◆ **Direction**
Please convert the records between the lines holding "Task: Click Remove featured image link" and "click(x=264, y=130)", inclusive, into a two-column CSV with the headers "prompt" and "answer", one row per record. Put each value in a single quoted field, with any line breaks replaced by spaces.

════

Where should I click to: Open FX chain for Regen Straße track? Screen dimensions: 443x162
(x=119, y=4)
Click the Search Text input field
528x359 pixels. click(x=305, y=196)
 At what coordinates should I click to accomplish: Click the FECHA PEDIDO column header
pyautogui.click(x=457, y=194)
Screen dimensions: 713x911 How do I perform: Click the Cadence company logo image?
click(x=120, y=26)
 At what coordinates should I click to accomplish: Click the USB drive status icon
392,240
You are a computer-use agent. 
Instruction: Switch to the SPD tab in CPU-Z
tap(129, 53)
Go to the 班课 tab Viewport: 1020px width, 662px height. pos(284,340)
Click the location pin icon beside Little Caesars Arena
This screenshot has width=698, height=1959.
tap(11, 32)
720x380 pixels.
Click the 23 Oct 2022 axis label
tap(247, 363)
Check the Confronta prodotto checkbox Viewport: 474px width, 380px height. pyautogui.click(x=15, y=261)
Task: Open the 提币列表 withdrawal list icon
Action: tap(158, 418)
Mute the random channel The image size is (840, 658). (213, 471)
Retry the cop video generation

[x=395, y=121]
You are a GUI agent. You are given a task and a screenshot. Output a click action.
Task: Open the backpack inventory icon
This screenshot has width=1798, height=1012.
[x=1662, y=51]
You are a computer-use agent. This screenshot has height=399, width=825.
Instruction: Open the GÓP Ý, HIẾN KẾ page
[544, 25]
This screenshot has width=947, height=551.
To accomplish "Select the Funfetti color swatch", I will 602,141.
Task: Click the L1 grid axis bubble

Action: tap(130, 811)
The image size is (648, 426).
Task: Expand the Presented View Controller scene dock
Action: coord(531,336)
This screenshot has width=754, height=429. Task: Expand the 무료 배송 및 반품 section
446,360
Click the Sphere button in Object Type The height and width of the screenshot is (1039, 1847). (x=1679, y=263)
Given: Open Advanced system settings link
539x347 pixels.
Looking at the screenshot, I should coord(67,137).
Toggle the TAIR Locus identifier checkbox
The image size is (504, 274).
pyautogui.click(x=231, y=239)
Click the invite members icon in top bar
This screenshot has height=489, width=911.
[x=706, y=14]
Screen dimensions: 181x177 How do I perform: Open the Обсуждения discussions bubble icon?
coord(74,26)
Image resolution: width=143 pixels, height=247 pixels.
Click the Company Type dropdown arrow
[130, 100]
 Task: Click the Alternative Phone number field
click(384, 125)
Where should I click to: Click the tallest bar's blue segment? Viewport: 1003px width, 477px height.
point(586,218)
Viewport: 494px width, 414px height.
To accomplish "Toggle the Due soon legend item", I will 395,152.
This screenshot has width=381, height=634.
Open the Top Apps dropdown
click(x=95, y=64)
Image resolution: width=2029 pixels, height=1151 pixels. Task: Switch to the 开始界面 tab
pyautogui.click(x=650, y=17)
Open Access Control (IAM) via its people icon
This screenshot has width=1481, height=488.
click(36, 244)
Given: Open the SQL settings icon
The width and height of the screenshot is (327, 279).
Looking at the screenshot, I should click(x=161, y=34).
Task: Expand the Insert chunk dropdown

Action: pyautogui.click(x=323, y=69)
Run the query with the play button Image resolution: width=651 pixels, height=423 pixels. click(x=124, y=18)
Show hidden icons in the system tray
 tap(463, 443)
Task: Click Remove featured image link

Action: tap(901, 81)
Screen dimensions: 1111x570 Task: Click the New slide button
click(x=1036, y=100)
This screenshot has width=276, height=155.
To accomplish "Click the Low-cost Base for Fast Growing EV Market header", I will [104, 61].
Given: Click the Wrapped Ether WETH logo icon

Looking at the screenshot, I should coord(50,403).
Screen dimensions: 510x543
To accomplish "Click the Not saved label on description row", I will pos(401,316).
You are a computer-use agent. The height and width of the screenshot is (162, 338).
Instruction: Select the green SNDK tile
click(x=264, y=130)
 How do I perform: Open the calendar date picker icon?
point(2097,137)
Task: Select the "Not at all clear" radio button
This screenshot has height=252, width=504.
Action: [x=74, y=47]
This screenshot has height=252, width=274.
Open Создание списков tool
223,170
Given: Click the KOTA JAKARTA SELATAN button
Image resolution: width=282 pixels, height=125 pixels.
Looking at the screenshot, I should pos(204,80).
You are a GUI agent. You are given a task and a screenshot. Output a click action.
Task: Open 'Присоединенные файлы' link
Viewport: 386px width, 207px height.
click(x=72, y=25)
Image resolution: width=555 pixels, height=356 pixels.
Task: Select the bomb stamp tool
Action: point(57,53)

════

◆ **Solution below**
prompt,answer
"Task: Click Remove featured image link","Action: tap(901, 81)"
"Screen dimensions: 1111x570 Task: Click the New slide button","click(x=1036, y=100)"
"This screenshot has width=276, height=155. To accomplish ""Click the Low-cost Base for Fast Growing EV Market header"",","I will [104, 61]."
"Given: Click the Wrapped Ether WETH logo icon","Looking at the screenshot, I should coord(50,403)."
"Screen dimensions: 510x543 To accomplish ""Click the Not saved label on description row"",","I will pos(401,316)."
"You are a computer-use agent. The height and width of the screenshot is (162, 338). Instruction: Select the green SNDK tile","click(x=264, y=130)"